• Written request
Reproduce the full article on getting better concrete, word for word.

Tips to Better Concrete

August 26, 2008 07:00 PM
Dan Anderson, Farm Journal Columnist


A long-handled bull float smooths and levels concrete immediately after it has been screeded. For a good finish, professionals warn not to overwork concrete.                     Photos: Portland Cement Association
Anybody can pour a concrete slab, but creating a smooth, durable concrete surface requires more than 2x4 forms and troweling with the backside of a #14 scoop shovel. Accurate planning, as simple as it sounds, may be the most important step. Consider using the following tips to save money and improve the quality of the concrete poured for farm shop floors and other agricultural purposes.
Don't add water. "Customers add water at the job site to make [concrete] easier to move and work, but extra water weakens the mix,” explains Alan Sparkman, executive director of the Tennessee Concrete Association. "You can reduce the final strength of a 4,000 psi mix down to 3,500 psi by adding just 2 gal. of water per [cubic] yard before it's placed in the forms.”
If a "looser” mix is desired to make placement easier, have water reducers added to the mix at the local ready-mix plant. Adding water reducers to the mix can typically cost $2 to $4 per cubic yard. But they can improve the workability of the mix without decreasing final strength.
Determine a project's correct load-carrying capacity. Sidewalk-grade concrete is usually rated at a crush strength of 3,000 psi. Custom mixes can achieve ratings in excess of 6,000 psi.
"Concrete in the 4,000 psi range works well for most flatwork on farms,” Sparkman says. "In most cases, the best way to increase load-carrying capacity is to increase slab thickness. Going from a thickness of 4" to 6" increases the load-bearing capacity by 50% using the same mix.”
Sparkman encourages customers to work with local ready-mix plant operators to formulate the appropriate concrete mix, including additives, for their particular project.

• Information shown

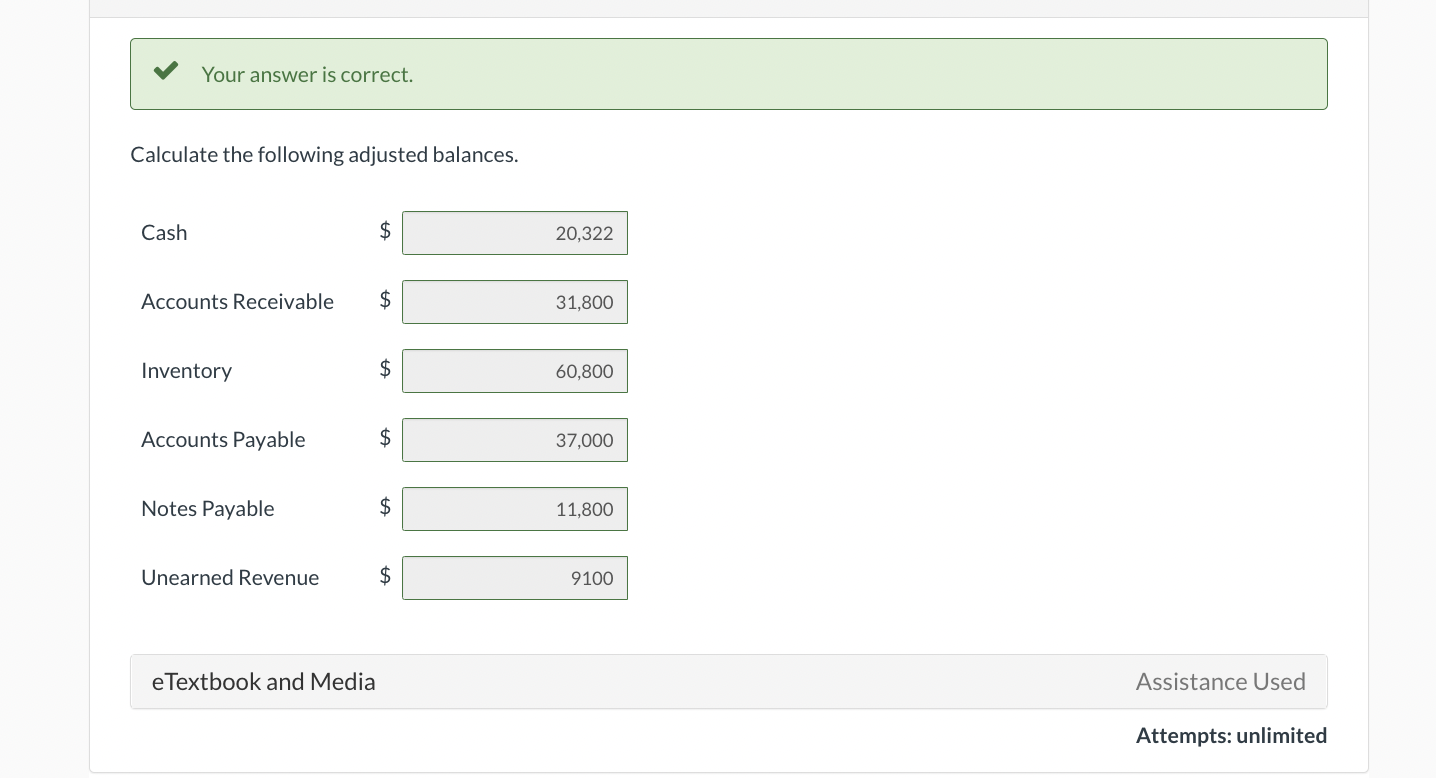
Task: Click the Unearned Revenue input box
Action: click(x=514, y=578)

---

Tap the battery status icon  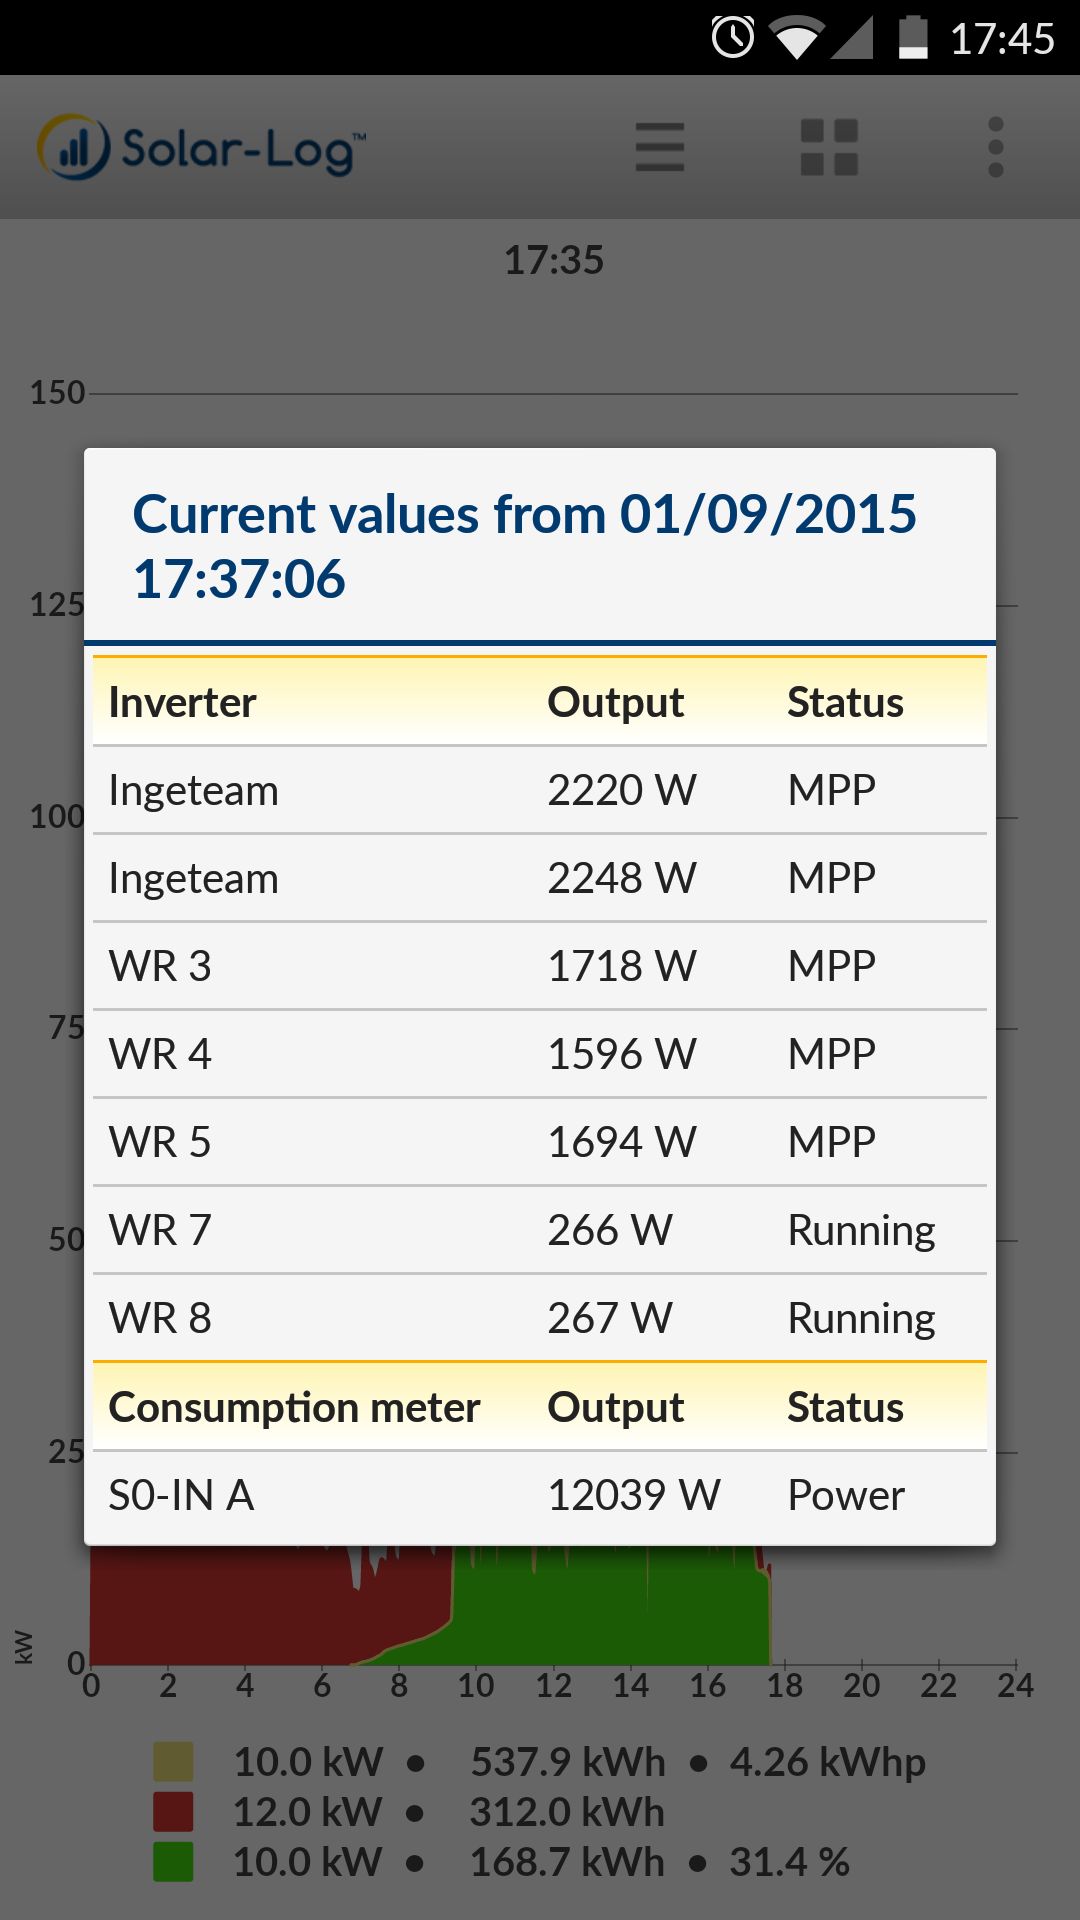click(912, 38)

• Solution for this problem
Tips to Better Concrete

August 26, 2008 07:00 PM
Dan Anderson, Farm Journal Columnist


A long-handled bull float smooths and levels concrete immediately after it has been screeded. For a good finish, professionals warn not to overwork concrete.                     Photos: Portland Cement Association
Anybody can pour a concrete slab, but creating a smooth, durable concrete surface requires more than 2x4 forms and troweling with the backside of a #14 scoop shovel. Accurate planning, as simple as it sounds, may be the most important step. Consider using the following tips to save money and improve the quality of the concrete poured for farm shop floors and other agricultural purposes.
Don't add water. "Customers add water at the job site to make [concrete] easier to move and work, but extra water weakens the mix,” explains Alan Sparkman, executive director of the Tennessee Concrete Association. "You can reduce the final strength of a 4,000 psi mix down to 3,500 psi by adding just 2 gal. of water per [cubic] yard before it's placed in the forms.”
If a "looser” mix is desired to make placement easier, have water reducers added to the mix at the local ready-mix plant. Adding water reducers to the mix can typically cost $2 to $4 per cubic yard. But they can improve the workability of the mix without decreasing final strength.
Determine a project's correct load-carrying capacity. Sidewalk-grade concrete is usually rated at a crush strength of 3,000 psi. Custom mixes can achieve ratings in excess of 6,000 psi.
"Concrete in the 4,000 psi range works well for most flatwork on farms,” Sparkman says. "In most cases, the best way to increase load-carrying capacity is to increase slab thickness. Going from a thickness of 4" to 6" increases the load-bearing capacity by 50% using the same mix.”
Sparkman encourages customers to work with local ready-mix plant operators to formulate the appropriate concrete mix, including additives, for their particular project.